-- Your objective --
Each line of the data below from the one holding "Task: Click the info" to the one holding "Task: Uncheck the", inclusive, is to be reproduced exactly; no other line belongs in the answer.

-- Material provided --

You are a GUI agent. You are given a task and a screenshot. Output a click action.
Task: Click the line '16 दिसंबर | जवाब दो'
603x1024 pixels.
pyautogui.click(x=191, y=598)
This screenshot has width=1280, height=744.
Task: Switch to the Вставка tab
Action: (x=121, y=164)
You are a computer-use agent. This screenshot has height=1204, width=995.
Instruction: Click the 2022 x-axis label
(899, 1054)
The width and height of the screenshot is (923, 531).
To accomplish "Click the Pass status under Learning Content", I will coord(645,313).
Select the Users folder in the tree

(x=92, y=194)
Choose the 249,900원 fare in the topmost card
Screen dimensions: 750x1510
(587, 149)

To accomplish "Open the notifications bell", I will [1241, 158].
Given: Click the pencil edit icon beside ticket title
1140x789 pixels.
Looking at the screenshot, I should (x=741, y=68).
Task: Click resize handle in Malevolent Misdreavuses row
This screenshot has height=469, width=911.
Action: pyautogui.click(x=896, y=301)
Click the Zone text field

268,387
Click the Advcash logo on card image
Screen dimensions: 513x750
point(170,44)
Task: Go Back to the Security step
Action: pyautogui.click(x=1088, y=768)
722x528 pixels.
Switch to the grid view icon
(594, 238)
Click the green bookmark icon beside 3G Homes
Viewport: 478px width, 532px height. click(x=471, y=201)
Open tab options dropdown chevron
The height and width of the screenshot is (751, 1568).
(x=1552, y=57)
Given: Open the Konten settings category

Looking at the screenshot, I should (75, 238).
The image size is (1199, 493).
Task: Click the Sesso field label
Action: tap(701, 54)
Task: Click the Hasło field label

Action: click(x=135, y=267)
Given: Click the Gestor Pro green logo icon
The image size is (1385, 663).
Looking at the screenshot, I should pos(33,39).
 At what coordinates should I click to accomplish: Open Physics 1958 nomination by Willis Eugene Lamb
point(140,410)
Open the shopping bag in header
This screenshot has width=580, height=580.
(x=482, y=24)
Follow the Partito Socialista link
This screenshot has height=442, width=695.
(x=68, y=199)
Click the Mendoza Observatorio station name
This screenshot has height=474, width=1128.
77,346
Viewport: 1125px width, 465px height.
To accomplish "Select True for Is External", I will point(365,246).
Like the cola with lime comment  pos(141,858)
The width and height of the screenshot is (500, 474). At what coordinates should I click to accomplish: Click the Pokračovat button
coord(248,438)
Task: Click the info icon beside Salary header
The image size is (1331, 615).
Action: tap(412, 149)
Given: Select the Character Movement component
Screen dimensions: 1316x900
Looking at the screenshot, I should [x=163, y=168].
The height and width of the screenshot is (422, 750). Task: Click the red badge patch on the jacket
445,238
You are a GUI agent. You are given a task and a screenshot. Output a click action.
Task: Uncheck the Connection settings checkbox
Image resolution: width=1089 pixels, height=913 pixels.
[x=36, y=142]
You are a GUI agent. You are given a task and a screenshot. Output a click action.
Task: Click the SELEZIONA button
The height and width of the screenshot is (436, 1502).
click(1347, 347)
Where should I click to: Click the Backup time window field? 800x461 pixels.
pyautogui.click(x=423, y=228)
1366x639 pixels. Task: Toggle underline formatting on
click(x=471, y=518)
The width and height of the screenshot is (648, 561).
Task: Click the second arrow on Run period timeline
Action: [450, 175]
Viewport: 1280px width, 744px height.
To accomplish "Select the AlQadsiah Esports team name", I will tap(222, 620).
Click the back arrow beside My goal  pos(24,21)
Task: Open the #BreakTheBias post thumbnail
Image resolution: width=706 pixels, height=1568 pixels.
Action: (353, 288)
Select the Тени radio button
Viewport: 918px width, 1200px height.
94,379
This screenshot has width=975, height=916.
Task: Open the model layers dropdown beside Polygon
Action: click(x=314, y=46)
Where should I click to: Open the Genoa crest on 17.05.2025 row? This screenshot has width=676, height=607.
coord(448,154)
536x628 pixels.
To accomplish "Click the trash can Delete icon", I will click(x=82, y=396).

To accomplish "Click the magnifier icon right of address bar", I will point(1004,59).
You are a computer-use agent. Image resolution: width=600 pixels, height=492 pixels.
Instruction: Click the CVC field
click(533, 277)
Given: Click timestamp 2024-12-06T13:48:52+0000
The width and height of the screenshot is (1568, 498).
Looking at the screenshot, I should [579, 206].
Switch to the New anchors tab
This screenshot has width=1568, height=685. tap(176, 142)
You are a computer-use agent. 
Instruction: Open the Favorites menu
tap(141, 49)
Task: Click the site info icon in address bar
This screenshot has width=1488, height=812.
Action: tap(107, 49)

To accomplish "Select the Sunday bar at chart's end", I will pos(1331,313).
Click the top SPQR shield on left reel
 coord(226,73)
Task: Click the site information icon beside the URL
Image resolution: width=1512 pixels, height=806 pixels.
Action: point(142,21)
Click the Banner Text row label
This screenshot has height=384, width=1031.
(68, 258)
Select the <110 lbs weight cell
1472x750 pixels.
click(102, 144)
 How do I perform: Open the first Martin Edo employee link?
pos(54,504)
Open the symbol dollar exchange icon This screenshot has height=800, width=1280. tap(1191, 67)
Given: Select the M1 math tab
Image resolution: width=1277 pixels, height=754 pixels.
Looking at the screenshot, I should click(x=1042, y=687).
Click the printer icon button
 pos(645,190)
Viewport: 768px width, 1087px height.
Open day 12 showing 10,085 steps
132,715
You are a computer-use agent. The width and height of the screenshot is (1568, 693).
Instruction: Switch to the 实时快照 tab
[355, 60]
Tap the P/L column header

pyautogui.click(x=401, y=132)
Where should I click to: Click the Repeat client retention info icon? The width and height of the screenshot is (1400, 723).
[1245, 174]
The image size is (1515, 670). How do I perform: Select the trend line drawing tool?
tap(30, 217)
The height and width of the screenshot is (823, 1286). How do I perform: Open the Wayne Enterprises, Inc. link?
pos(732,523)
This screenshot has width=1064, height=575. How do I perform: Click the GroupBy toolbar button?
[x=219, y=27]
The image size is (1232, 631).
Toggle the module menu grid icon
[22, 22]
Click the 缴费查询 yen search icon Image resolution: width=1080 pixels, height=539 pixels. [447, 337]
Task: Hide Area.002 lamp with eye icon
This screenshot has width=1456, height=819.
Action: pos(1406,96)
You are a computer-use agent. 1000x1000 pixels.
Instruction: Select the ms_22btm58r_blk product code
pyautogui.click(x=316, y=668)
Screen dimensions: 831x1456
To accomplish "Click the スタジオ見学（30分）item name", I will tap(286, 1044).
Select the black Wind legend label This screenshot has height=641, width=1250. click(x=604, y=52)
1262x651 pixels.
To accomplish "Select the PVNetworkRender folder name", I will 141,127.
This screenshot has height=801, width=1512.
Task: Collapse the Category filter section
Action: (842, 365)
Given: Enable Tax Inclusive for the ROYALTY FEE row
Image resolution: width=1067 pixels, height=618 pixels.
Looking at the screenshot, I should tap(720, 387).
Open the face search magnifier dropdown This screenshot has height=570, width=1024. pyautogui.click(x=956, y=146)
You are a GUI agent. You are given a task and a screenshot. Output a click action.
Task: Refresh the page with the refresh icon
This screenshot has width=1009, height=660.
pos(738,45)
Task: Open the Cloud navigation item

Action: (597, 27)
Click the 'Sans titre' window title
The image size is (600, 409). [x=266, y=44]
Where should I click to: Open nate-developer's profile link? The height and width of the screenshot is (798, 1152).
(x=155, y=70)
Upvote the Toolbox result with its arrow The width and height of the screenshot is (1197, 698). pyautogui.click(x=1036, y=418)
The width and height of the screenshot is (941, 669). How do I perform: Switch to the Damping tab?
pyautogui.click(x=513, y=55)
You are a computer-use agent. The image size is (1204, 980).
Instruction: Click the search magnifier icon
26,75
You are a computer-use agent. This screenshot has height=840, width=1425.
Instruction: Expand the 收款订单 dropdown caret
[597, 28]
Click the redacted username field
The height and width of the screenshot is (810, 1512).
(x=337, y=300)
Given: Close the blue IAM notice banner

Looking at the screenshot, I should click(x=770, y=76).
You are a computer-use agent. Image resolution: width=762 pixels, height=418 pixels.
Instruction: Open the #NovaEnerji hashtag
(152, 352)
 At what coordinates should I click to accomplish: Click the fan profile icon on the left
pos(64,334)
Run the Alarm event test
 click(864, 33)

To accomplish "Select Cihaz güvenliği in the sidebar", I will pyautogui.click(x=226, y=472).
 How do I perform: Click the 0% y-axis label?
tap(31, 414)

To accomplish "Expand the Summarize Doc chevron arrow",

-- Output below --
Task: Click the info icon beside Salary header
The image size is (1331, 615).
Action: tap(412, 149)
Given: Select the Character Movement component
Screen dimensions: 1316x900
Looking at the screenshot, I should [x=163, y=168].
The height and width of the screenshot is (422, 750). Task: Click the red badge patch on the jacket
445,238
You are a GUI agent. You are given a task and a screenshot. Output a click action.
Task: Uncheck the Connection settings checkbox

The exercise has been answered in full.